I’ve been pricing things right and wrong, and learning a lot for a long time, and for 6 years as not only a consultant, but as the owner of a consultancy. I try my best to be fair – but still, sometimes it does not work.

Andre Faure, Blogger

April 8, 2020

3 Min Read

One of the most difficult things about having a company is to do pricing. Whatever you are selling, setting up the price (or investment) is extremely difficult, therefore the long thread of endless discussions and opinions about it.

When it comes to a consultancy, though, it is even more challenging to figure out how much to charge, as a retainer or even a percentage. That is because of the intangibility of the service.

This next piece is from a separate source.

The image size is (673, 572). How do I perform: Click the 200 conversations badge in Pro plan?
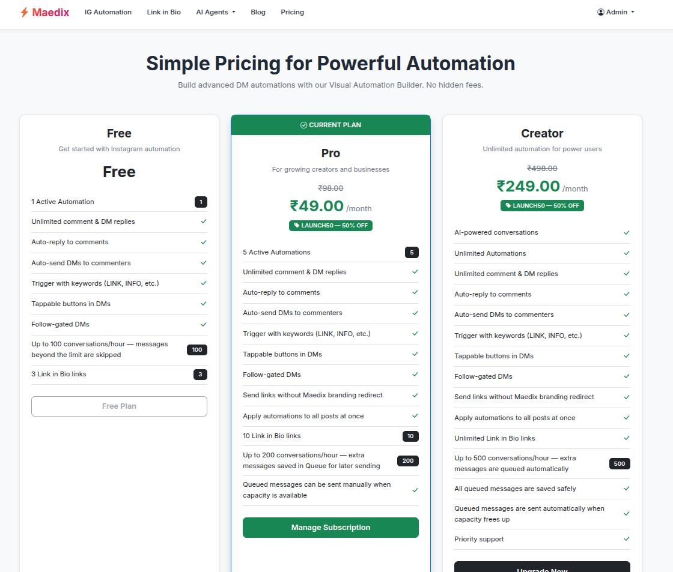coord(408,460)
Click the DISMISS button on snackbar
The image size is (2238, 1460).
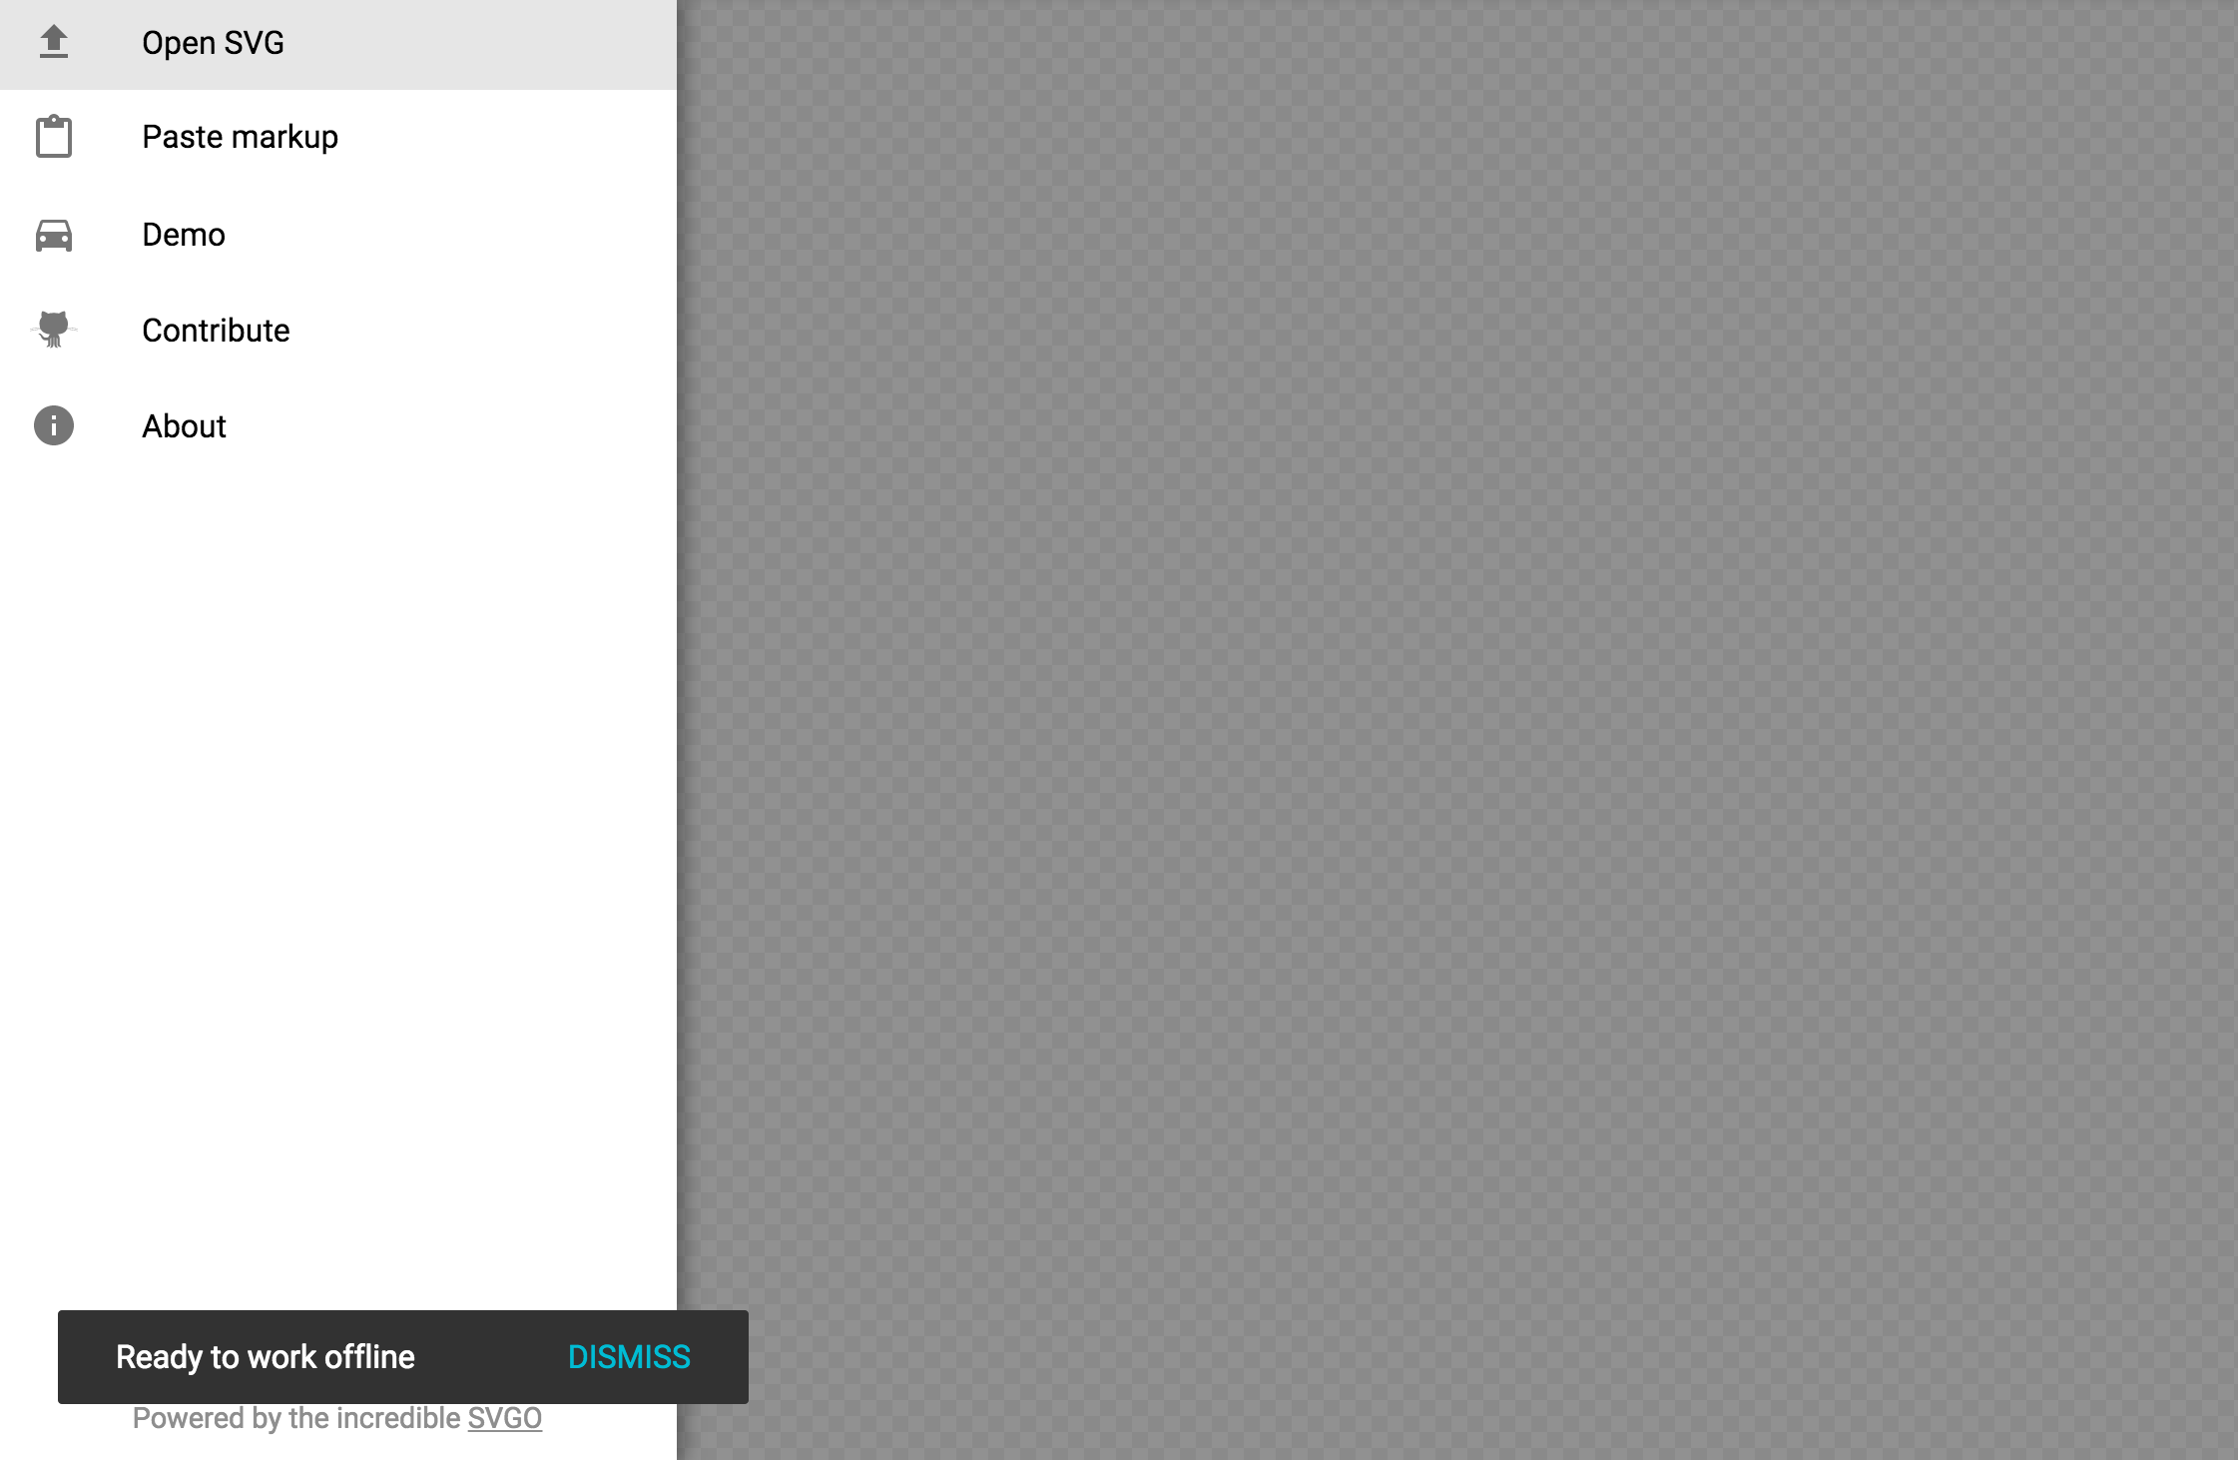pyautogui.click(x=630, y=1355)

According to Merriam-Webster, something tangible is:

1a : capable of being perceived especially by the sense of touch : palpable

b : substantially real : material

2 : capable of being precisely identified or realized by the mind her grief was tangible

3 : capable of being appraised at an actual or approximate value tangible assets

On the other hand, intangible is:

: something intangible: such as

a : an asset (such as goodwill) that is not corporeal

b : an abstract quality or attribute

As per the dictionary, something abstract, not corporeal. It means that a consultancy generates value, intelligence, strategy (and even actual monetary results), but everything that is tactile from a consultancy service is a byproduct, since the challenge in pricing those services.

I’ve been pricing things right and wrong, and learning a lot for a long time, and for 6 years as not only a consultant, but as the owner of a consultancy. I try my best to be fair – meaning that I tend to price stuff at a level any company can invest, regardless. More, let me go public on one of my pricing strategies, especially when it comes to indie developers. My though, after analyzing the effort, usually goes into this question: how much would that company pay, monthly of for the duration of the contract, per ONE of the professionals needed to do whatever needs to be done?

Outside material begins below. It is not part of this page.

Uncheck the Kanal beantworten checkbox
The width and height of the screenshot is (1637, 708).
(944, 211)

Well, that would make sense, right? You get a team of experts, who definitively know what they are doing, in exchange for not opening a new position, with all the costs, overhead, risk and of course, the limitation of the amount of work one person can contribute.

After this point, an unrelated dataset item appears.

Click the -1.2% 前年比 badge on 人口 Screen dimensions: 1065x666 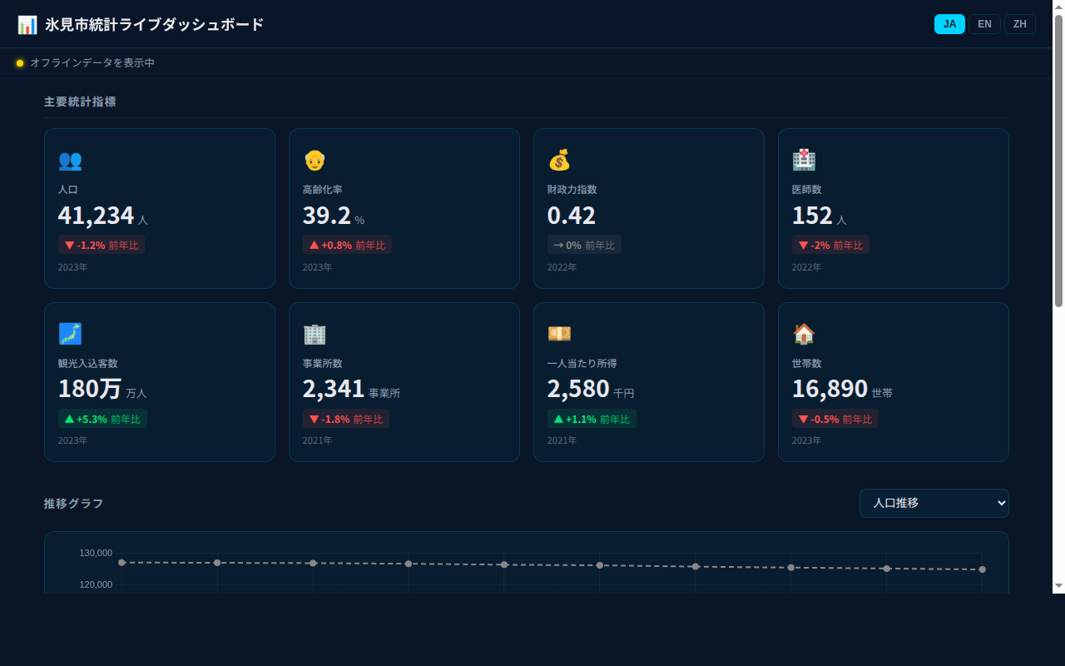[102, 244]
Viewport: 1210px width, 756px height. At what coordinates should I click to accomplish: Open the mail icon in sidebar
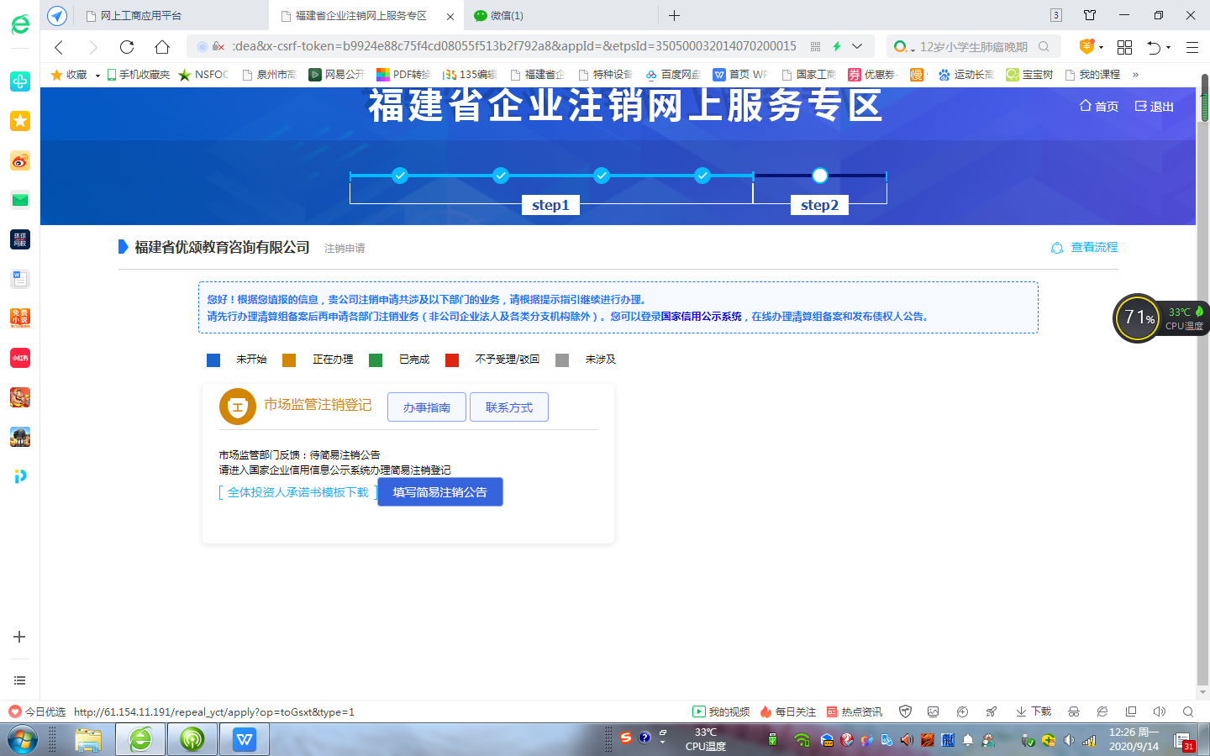(x=19, y=200)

Guess what – I have used this strategy a few times recently, and what did I heard? That my cost was craziness (yes, the guy actually told me I was crazy) – and he has a marketing agency(???). I wonder how much he pays his team, oh well. Another anecdotal sample comes from another indie developer that, instead of discussing price, started to discuss how original our BI techniques were. Seriously? This is the same of taking a different brand of chocolate to check out and start an argument on how that brand was able to make chocolate as well. WTH?

My take from these experiences is that, per the intangibility, people imagine that a consultancy should be free. That decades of collective knowledge, tools and experience are worth nothing. I wonder if they ask this same question to themselves. Is your knowledge worthless? Of course, not – so why mine needs to be? That is a quite hard cookie.

Thankfully, we are able to find fair negotiations with most of our prospects (although I’m still bugged what these people, I mentioned think – I’m open to suggestions). I’d say any pricing is hard, but putting an amount on collective knowledge and effort is way harder than anything I’ve done before.